• _Source document_
At first, many were apprehensive of the authorisation obligation, as its rules, vague in several respects, essentially gave discretionary powers to the Minister for Innovation and Technology to intervene into the business intentions of the operators of the company acquisition market. Fortunately, however, the first experiences made these fears appear misplaced.

As far as we are aware, the authority has only prevented acquisitions on a couple of occasions, and the majority of requests went through the screening easily. Moreover, in a number of cases the authority concluded that the given transaction was not even subject to the authorisation obligation.

Over time, however, the process of authorisation changed significantly. While at first, market operators encountered a quick procedure that was more or less just a formality, the authority’s approach seems to be getting more cautious lately. Several transactions saw the authority interviewing the parties separately in order to learn about the conditions of the deal and assess the parties’ intentions with the transaction. On occasion, the authority also examined conditions of the transaction (e.g. the fate of certain state subsidies) that were not related to the subject-matter of the authorisation in the narrow sense. This, obviously slowed down the process of authorisation, and market operators had to wait months for the Ministry’s approval in several cases.

What we have learned over time

Both the subsequent legislative changes and authority interpretations helped clarify the rules of authorisation. For example, the law replacing the original Government Decree in October pronounced that a transaction didn’t need to be reported if only an indirect change of ownership is carried out (i.e. the transaction takes place with regard to the parent of the company).

• _Recorded data_
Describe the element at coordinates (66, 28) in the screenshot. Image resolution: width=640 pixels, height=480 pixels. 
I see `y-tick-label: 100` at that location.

• _Apply what you read_
• 1. According to the text on the authorisation obligation, who was essentially given discretionary powers by its rules?
• 2. Say whether each statement agrees with the text on the authorisation obligation, answering yes or no and quoting the deciding words: (a) The authority prevented acquisitions on many occasions. (b) In several transactions, the authority interviewed the parties separately. (c) Under the law that replaced the original Government Decree, a transaction involving only an indirect change of ownership had to be reported.
The data is not needed for this work.

• _Your responses_
• 1. The Minister for Innovation and Technology.

• 2.
(a) No: "the authority has only prevented acquisitions on a couple of occasions"
(b) Yes: "Several transactions saw the authority interviewing the parties separately"
(c) No: "a transaction didn’t need to be reported if only an indirect change of ownership is carried out"